I ran into this question when trying to compute the Atkin-Lehner pseudo-eigenvalue of newforms. Let $k \geq 2$, let $\omega$ be a Dirichlet character modulo $N$ and let $f \in S_k(N,\omega)$ be a newform. We use $\pi_f$ to denote the corresponding representation of $\text{GL}_2(\mathbb{A}_\mathbb{Q})$, and we have $\pi_f = \prod_v \pi_{f,v}$. Then there should be a function $\epsilon(\pi, s)$ such that
$L(\pi, s) = \epsilon(\pi,s)L(\pi^{\vee}, 1-s)$. (1)
Further, fix an additive character $\psi$ of $\mathbb{A}$, then we have the decomposition
$\epsilon(\pi,s) = \prod_v \epsilon(\pi_v,s,\psi_v)$. (2)
Now I am aware of two set of conventions of the local epsilon factors, one from Gelbart and the other from Bushnell-Henniart, but I wasn't able to use them to compute $\epsilon$, and their definitions are different. I'll explain what I tried:
1.I started from GL(1). If $\chi$ is an unramified character of $(\mathbb{Q}_p)^{\times}$, then Gelbart defined $\epsilon(\chi,s) = 1$, where as [BH] defines $\epsilon(\chi,s) = p^{1/2-s}\chi(p)^{-1}$. When $p \nmid N$, the local representation $\pi_{f,p}$ is unramified principal series and the first definition would yield $\epsilon(\pi_p) = 1$ and second one would yield $\epsilon_p = \omega(p)$. This makes me confused about the [BH] definition, since there will be infinitely many $p$ with $\epsilon_p \neq 1$, so I don't know how to make sense of the infinite product over all primes. Also it seems to me that [BH] did not treat the case $v = \infty$.

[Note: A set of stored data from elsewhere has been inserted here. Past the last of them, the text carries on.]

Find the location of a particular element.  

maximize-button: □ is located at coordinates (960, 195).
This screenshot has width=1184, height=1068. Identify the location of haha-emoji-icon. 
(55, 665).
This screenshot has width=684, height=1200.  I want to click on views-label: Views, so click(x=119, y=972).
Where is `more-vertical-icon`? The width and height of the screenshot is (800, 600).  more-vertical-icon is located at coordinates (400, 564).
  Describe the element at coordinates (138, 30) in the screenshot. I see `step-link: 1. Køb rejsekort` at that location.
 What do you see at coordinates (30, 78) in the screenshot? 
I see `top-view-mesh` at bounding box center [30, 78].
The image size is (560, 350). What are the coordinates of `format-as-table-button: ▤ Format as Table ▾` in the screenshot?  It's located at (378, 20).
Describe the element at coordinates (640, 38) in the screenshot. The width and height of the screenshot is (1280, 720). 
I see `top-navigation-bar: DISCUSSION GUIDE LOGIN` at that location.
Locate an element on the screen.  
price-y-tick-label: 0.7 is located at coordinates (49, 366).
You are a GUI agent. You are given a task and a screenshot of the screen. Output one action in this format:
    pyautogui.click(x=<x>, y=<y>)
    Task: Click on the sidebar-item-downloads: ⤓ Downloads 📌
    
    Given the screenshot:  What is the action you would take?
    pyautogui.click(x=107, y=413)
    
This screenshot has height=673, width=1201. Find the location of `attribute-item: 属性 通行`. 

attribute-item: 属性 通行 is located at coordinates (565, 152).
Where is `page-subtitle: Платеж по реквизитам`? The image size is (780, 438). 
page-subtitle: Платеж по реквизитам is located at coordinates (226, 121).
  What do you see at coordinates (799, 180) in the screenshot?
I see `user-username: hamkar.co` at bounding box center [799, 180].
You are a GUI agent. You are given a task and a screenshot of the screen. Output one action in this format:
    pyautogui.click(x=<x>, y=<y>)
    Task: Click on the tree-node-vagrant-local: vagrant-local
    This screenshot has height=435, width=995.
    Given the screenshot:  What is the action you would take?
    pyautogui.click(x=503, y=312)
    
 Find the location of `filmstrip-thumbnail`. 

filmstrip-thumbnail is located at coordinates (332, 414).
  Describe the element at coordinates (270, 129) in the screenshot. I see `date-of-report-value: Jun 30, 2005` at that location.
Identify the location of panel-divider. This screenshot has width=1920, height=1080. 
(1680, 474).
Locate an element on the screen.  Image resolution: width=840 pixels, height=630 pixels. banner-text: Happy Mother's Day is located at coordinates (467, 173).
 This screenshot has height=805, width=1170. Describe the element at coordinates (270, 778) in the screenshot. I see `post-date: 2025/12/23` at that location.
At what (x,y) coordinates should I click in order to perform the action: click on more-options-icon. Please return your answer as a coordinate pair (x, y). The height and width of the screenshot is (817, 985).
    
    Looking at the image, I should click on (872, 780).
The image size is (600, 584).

- I was not able to find the formula for the local constants in Gelbart when the local represenation is special or supercuspidal.
Overall, I'm asking for a definition of these epsilon constants that would make (1) and (2) hold. I've already spent several hours online looking for references without success, so I'd much appreciate experts' help and guidance!